Goodness knows I’ve grappled with exactly how I’ve hoped the fiscal-cliff finagling would finally finish up, but the overriding constant for me has always been the ultimate triviality of the entirely petty discussion — and this just so perfectly, painfully exhibits precisely why.
For Rep. Danny K. Davis, Illinois Democrat, the “fiscal cliff” fight came down to one thing: the unemployment checks the government will still be able to send to thousands of his constituents.
“When I go to church on Sunday, I know that I will see people with the assurance that pretty soon an unemployment check is in the mail,” he said.
Mr. Davis said he’d come to the floor Tuesday after speaking with two constituents who’d called his office begging him to vote against the cliff deal, which extended tax cuts for most Americans, allowed rates to rise for the wealthiest and included $330 billion in other new spending such as the expanded unemployment benefits for the long-term jobless.

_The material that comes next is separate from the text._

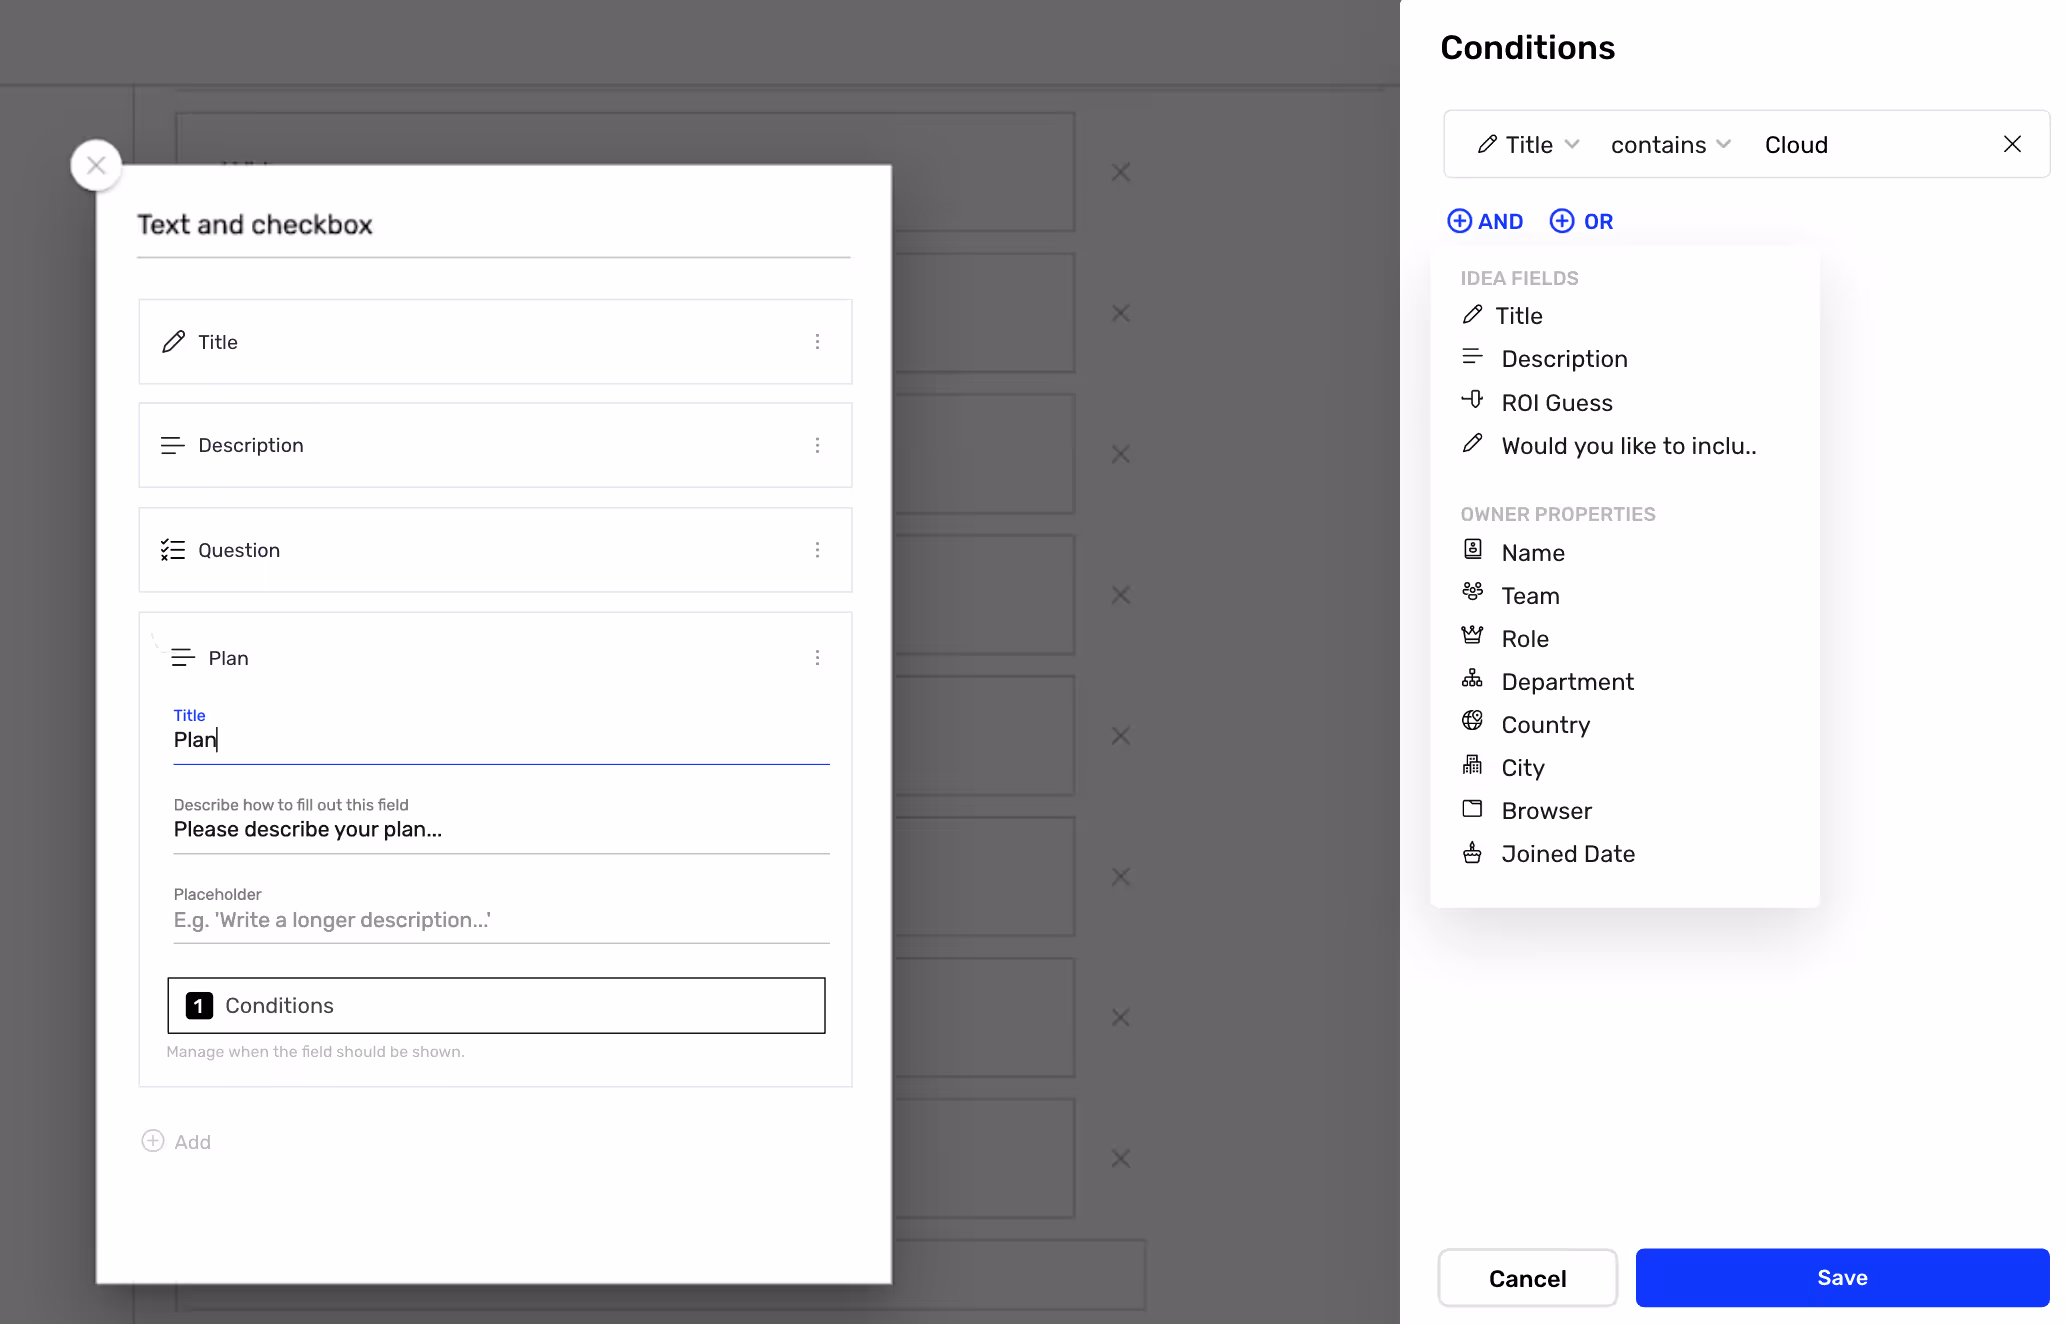The height and width of the screenshot is (1324, 2066).
Task: Click the Cloud condition value field
Action: [x=1797, y=144]
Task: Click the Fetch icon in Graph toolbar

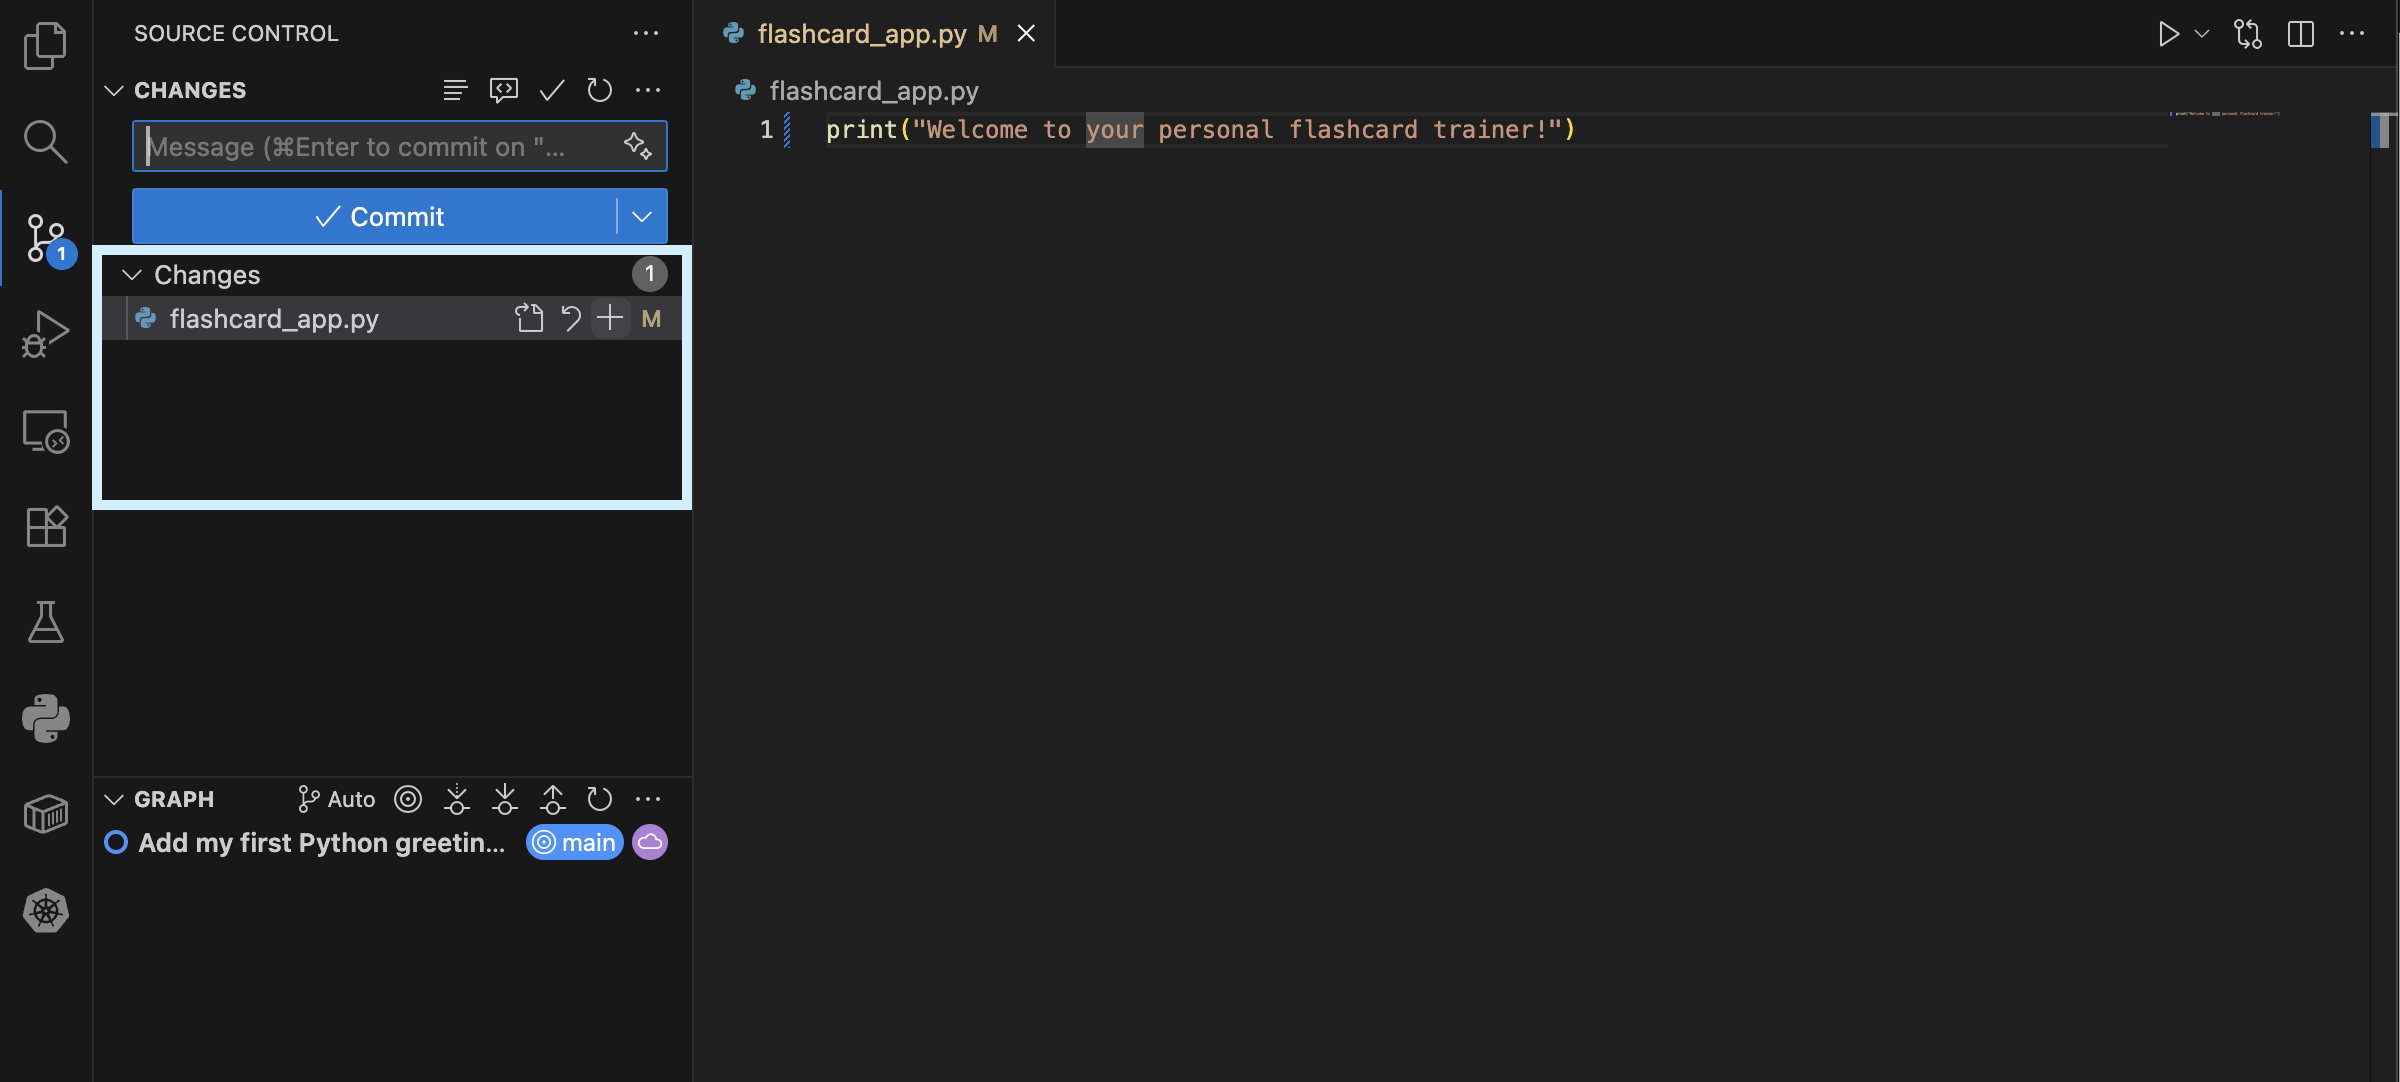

Emphasizing the maintenance of unemployment benefits as one of the most critical aspects of this whole issue? How on earth did America get here?
Unemployment benefits are not, never have been, and never will be a real or even a temporary solution to any of our problems — because the preemptive condition of their existence is heady unemployment. Despite the back-patting over the wildly marginal and deceptive ‘progress’ in our national unemployment rate we’re meant to have seen in the past few months, this flirting-with-at-least-eight-percent has been around for a disturbingly long while. Just continuing to redistribute money we unequivocally do not have is not only going to add to our stupendously daunting debt problem, but it also helps to simply perpetuate a vicious cycle of joblessness. The prevailing attitude that taking more and more money out of the private sector — at the inevitable opportunity cost of business growth and job creation — is somehow a good idea, is one of the systemic conditions putting a damper on our economic growth.
Robust economic growth is the only real way that we can eventually climb out of this mess, but the Obama administration and the Democrats can’t seem to find it in their hearts to let it happen. Republicans don’t want to merely snatch away unemployment benefits, food stamps, and etcetera; they want to engender a healthy economy in which people neither need nor even want them, because the opportunities of the alternatives are vastly better.
Why and how are anybody’s constituents, anywhere, supposed to be placated by the fact that a taxpayer-funded check is on the way? How about — oh, I don’t know — a productive, private-sector job instead?